BEB: Digitalization holds enormous potential in helping the offshore industry not only enhance efficiency and reduce costs but also decarbonize.

Take, for example, a production facility, such as an FPSO, with an average power demand of 80 MW being met by four 30-MW gas turbines. Determining how to supply the 80 MW for the various processes on the vessel in the most efficient manner requires consideration of multiple variables that are constantly changing, including current demand, ambient conditions, performance degradation, etc. By collecting real-time data from the turbines and analyzing it against facility power requirements, operators can run units (collectively) at an optimal set point, thereby reducing carbon emissions. In this particular example, just a 1% increase in power plant efficiency would equate to an emissions reduction of approximately 6,500 metric tons of CO₂ annually.

WO: A final question—In your opinion, is the offshore industry doing enough to reduce its carbon footprint, and how do you foresee it faring as the energy transition plays out?

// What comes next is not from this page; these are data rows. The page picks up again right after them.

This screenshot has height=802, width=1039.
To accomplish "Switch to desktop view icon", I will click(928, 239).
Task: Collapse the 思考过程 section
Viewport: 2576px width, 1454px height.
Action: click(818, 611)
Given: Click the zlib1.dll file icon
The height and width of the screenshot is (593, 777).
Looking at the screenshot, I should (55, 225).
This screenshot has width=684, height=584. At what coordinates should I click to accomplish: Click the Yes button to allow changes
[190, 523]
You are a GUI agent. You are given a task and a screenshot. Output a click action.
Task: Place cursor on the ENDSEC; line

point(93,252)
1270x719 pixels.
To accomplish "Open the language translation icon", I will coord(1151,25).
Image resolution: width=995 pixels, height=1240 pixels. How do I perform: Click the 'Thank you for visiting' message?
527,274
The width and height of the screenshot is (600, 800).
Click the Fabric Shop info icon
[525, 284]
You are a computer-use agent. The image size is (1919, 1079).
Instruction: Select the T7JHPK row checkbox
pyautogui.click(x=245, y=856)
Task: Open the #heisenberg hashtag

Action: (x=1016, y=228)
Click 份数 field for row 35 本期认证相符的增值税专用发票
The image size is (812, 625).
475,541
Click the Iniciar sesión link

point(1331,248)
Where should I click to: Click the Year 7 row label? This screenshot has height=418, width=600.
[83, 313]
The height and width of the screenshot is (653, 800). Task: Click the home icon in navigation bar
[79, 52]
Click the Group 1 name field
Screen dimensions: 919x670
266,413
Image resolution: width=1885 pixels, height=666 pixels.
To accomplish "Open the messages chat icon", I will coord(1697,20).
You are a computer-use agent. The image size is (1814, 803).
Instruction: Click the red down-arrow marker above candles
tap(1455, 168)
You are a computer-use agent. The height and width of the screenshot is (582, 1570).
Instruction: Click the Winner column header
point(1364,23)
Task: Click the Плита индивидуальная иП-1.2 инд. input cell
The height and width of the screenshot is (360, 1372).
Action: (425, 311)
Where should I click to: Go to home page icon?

 At Siemens Energy, we have seen, first-hand, the tremendous progress offshore operators are making to reduce emissions through measures such as electrification, waste heat recovery, digitalization, the use of energy storage, etc. These efforts will need to continue in the coming years to get anywhere close to net zero. Emerging technologies for hydrogen utilization and carbon capture will also play an important role.

Remember that the high competence built up in the offshore industry is an enabler for the future energy transition. I am confident that the offshore industry will rise to the decarbonization challenge and believe the future is bright.